Beavers have been known to be extremely aggressive in defending their territory against perceived encroachment. They may attack humans when infected by rabies, and "can also become disoriented during the daytime and attack out of fear." Attacks on land and in water have been recorded for both Eurasian beavers and North American beavers. The trademark sharp front teeth of both species pose a particular danger, as they are long enough to pass through limbs and cause significant bleeding.

At least one beaver attack on a human is known to have been fatal: a 60-year-old fisherman in Belarus died in 2013 after a beaver bit open an artery in his leg. The incident was described by the media as "the latest in a series of beaver attacks on humans in the country," where a burgeoning beaver population has led to increased aggressive interactions with people. However, others criticized the victim, noting that he likely provoked the attack when he grabbed the beaver in an effort to take a photo with it.

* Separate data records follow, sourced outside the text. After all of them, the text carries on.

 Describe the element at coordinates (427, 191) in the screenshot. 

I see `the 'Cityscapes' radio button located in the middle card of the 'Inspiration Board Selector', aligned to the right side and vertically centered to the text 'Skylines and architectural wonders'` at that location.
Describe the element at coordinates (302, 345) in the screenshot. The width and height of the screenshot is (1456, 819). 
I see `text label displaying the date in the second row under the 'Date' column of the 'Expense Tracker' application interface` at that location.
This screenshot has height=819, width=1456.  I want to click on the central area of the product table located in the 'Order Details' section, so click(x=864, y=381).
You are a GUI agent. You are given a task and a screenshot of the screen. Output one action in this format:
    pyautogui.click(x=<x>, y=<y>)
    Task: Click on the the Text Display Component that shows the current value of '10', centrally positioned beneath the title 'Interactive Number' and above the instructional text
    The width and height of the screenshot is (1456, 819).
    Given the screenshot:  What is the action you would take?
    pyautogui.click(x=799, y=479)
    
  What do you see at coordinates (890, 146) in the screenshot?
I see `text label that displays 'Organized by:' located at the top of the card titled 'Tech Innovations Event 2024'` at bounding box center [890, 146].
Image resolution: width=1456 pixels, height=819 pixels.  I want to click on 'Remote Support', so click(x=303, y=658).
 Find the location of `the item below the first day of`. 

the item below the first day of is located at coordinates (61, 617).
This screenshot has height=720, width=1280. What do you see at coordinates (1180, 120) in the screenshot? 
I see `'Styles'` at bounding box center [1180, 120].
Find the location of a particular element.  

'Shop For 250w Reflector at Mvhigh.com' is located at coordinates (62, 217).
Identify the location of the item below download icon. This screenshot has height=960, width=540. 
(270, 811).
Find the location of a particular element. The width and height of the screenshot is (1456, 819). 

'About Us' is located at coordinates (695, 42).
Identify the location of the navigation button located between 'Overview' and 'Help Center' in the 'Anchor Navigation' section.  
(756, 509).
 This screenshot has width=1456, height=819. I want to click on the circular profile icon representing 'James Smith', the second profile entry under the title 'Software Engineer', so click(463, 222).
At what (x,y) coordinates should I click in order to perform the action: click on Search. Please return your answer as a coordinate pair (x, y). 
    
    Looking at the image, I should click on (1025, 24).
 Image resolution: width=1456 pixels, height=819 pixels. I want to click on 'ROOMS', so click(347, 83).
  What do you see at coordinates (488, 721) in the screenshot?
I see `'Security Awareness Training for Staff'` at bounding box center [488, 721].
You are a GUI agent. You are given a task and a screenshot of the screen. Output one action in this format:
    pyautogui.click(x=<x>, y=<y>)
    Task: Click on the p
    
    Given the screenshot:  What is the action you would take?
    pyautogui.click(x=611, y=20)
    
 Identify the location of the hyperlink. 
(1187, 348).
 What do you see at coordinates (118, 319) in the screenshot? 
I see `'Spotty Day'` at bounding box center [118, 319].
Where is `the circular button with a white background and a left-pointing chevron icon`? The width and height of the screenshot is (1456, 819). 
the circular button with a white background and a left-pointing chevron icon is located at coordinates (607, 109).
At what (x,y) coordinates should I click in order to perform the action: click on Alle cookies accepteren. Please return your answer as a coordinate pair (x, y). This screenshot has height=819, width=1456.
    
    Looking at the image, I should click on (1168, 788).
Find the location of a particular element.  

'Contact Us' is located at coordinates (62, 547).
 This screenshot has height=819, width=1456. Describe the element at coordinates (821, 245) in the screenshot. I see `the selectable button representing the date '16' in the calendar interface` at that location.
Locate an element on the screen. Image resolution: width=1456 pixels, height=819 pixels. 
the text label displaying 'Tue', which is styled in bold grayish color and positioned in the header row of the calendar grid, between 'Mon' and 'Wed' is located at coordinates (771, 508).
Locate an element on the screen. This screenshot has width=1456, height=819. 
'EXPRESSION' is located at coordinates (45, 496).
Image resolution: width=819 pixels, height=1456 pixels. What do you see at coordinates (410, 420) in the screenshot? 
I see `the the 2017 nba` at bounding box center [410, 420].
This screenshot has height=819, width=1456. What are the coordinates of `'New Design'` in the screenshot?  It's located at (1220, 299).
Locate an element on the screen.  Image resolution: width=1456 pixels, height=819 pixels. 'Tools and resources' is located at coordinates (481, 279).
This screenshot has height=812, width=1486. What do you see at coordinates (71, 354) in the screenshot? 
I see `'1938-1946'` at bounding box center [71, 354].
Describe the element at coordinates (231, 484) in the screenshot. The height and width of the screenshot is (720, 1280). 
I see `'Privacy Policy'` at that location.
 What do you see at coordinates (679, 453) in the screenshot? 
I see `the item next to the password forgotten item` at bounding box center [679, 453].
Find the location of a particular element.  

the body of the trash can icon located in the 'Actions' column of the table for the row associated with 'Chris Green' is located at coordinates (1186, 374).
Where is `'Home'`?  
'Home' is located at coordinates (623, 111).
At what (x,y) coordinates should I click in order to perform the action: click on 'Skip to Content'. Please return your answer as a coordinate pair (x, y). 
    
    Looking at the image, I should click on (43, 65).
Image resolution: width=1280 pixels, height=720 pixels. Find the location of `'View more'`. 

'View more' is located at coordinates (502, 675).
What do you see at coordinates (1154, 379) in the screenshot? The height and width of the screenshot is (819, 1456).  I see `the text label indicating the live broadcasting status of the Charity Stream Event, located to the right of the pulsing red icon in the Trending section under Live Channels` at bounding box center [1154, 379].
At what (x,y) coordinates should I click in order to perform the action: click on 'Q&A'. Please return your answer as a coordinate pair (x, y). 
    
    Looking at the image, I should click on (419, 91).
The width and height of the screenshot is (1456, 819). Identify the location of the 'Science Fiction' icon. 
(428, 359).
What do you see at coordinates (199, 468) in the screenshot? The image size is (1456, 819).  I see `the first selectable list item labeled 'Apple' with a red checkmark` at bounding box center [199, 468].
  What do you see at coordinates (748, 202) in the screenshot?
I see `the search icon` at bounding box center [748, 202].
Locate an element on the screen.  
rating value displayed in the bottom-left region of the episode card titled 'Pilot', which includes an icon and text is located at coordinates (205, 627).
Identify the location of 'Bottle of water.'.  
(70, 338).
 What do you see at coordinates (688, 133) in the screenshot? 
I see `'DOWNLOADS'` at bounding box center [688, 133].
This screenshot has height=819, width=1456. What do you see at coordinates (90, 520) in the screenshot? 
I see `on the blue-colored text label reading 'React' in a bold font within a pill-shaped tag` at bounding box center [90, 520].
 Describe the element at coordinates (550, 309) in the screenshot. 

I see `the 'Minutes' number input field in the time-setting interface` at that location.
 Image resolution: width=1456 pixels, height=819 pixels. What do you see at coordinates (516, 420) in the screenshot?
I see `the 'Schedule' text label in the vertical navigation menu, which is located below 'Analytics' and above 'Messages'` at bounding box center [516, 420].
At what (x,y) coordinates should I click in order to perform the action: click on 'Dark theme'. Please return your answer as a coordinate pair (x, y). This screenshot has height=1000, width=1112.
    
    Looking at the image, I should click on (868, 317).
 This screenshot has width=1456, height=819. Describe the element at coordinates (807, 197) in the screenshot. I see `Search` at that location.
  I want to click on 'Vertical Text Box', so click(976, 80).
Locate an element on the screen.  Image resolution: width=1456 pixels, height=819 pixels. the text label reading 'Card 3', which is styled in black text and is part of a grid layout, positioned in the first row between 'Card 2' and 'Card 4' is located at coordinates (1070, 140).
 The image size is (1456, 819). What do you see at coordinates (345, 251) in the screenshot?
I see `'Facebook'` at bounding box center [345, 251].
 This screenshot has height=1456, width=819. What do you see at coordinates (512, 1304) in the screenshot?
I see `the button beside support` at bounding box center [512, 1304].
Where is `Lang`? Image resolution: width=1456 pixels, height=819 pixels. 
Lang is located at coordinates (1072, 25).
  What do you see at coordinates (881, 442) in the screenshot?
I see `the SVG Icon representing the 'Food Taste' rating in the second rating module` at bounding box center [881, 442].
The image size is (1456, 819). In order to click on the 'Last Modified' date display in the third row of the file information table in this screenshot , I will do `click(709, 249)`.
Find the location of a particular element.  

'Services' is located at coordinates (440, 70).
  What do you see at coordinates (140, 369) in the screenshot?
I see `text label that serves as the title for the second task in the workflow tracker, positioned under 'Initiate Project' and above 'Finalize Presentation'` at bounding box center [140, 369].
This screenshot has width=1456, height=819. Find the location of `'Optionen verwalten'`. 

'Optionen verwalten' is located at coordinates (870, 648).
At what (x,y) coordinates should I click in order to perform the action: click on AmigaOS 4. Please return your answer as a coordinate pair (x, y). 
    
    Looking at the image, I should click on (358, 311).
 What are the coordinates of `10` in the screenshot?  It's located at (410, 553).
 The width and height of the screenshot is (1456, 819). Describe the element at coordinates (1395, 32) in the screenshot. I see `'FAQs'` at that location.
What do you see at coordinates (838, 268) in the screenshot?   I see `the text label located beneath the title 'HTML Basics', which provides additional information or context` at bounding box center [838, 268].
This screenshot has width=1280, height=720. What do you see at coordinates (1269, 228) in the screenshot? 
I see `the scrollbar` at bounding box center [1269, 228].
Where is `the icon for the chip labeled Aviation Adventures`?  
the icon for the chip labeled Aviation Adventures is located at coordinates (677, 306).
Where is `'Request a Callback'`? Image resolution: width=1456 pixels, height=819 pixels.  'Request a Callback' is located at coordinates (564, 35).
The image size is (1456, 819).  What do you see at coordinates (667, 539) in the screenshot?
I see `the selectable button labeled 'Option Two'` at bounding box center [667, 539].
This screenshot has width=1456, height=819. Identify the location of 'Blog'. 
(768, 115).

Non-fatal attacks on humans have included: an attack on a saltwater snorkeler off the coast of Nova Scotia, which was unusual given that beavers are usually limited to fresh water; the mauling of an elderly woman in Virginia by a rabid beaver; an attack on a Boy Scout leader in Pennsylvania, after which members of the Scout troop killed the rabid animal by stoning; and an attack on a man swimming in Dobra River, Croatia. In 2021, an elderly Massachusetts man was also attacked by a beaver that left him with bites to his legs, hands and head.

Beaver attacks can also be fatal for domestic animals. A dog died during surgery after being bitten by a beaver in 2010 at University Lake in Alaska, where a number of unprovoked attacks against pets were recorded. A husky was killed by a beaver in Alberta, which has also had several non-fatal attacks.

== Culture ==
A mid-1990s interview recounting a beaver attack is among the most frequently requested recordings from the archives of the Canadian Broadcasting Corporation. Molson Canadian incorporated a beaver attack into an advertisement that portrayed a Canadian drinker's stereotypical pet attacking a mocking American in a bar.